Implementation Notes
GeePS is a C++ library. The ML application worker often runs in a single CPU thread that launches NVIDIA library calls or customized CUDA kernels to perform computations on GPUs, and it calls GeePS functions to access and release GeePS-managed data. The parameter data is sharded across all instances, and cached locally with periodic refresh (e.g. every clock for BSP). GeePS supports BSP, asynchrony, and the Staleness Synchronous Parallel (SSP) model.
When an application issues a read or update operation it provides a list of keys. All parameters are fetched or updated in parallel on the GPU cores. The access index built from the list of keys can be built just once for each batch of keys using the operation sequence gathering process described earlier, and then re-used for each instance of the given batch access.
The [GPU/CPU data placement] algorithm chooses the entries to pin in GPU memory based on the gathered access information and a given GPU memory budget. While keeping the access buffer pool twice the peak size for double buffering, our policy will first try to pin the local data that is used at the peak in GPU memory, on order to reduce the peak size and thus the size of the buffer pool. Then, it will try to use the available capacity to pin more local data and parameter cache date in GPU memory. Finally, it will add any remaining available GPU memory to the access buffer.
Figure 8 (below) shows the throughput scalability of GeePS on an image classification task as compared to a CPU-based parameter server distributed system, and a single GPU node Caffe system.
To evaluate convergence speed, we will compare the amount of time required to reach a given level of accuracy, which is a combination of image training throughput and model convergence per trained image. For the AdamLike model on the ImageNet22K dataset, Caffe needs 26.9 hours to reach 10% accuracy, while GeePS needs only 4.6 hours with 8 machines (6x speedup) or 3.3 hours with 16 machines (8x speedup).
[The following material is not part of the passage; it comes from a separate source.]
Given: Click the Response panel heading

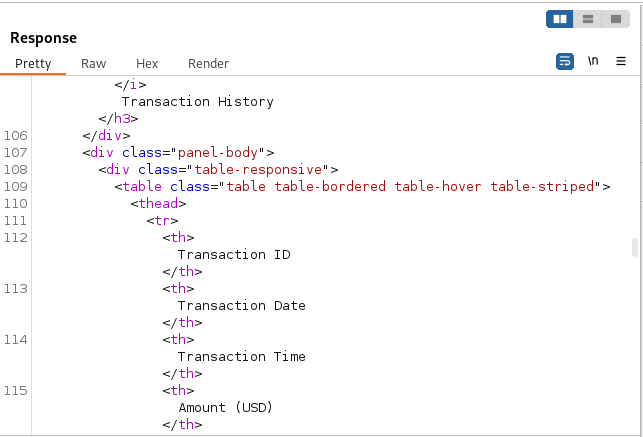Looking at the screenshot, I should (x=43, y=38).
GeePS’s support for large neural networks (by combining CPU and GPU memory) was tested with models requiring over 70GB of data in total. Using unmodified Caffe, a video classification RNN can support a maximum video length of 48 frames.
Ng et al. find that using more frames in a video improves the classification accuracy. In order to use a video length of 120 frames, Ng et al. used a model-parallel approach to split the model across four machines, which incurs extra network communication overhead. By contrast, with the memory management support of GeePS, we are able to train videos with up to 192 frames, using solely data parallelism.
BSP vs SSP vs Async
Previously on The Morning Paper we looked at Asynchronous Complex Analytics… and Petuum which found that relaxing synchronization constraints is important to achieving high perfomance with distributed (CPU-based) machine learning. For the GPU-based GeePS, this turns out not to be the case.
Many recent ML model training systems, including for neural network training, use a parameter server architecture to share state among data-parallel workers executing on CPUs. Consistent reports indicate that, in such an architecture,
some degree of asynchrony (bounded or not) in parameter update exchanges among workers leads to significantly faster convergence than when using BSP. We observe the opposite with data-parallel workers executing on GPUs—while synchronization delays can be largely eliminated, as expected, convergence is much slower with the more asynchronous models because of reduced training quality.
Figure 15 (above) shows that when using SSP (Slack 1) or Async, many more images must be processed to reach the same accuracy as with BSP (e.g. 2x more for Slack 1 and 3x more for Async to reach 10% accuracy).
We believe there are two reasons causing this outcome. First, with our specializations, there is little to no communication delay for DNN applications, so adding data staleness does not increase the throughput much. Second, the conditions in the SSP proofs of previous literatures do not apply to DNN, because training a DNN is a non-convex problem.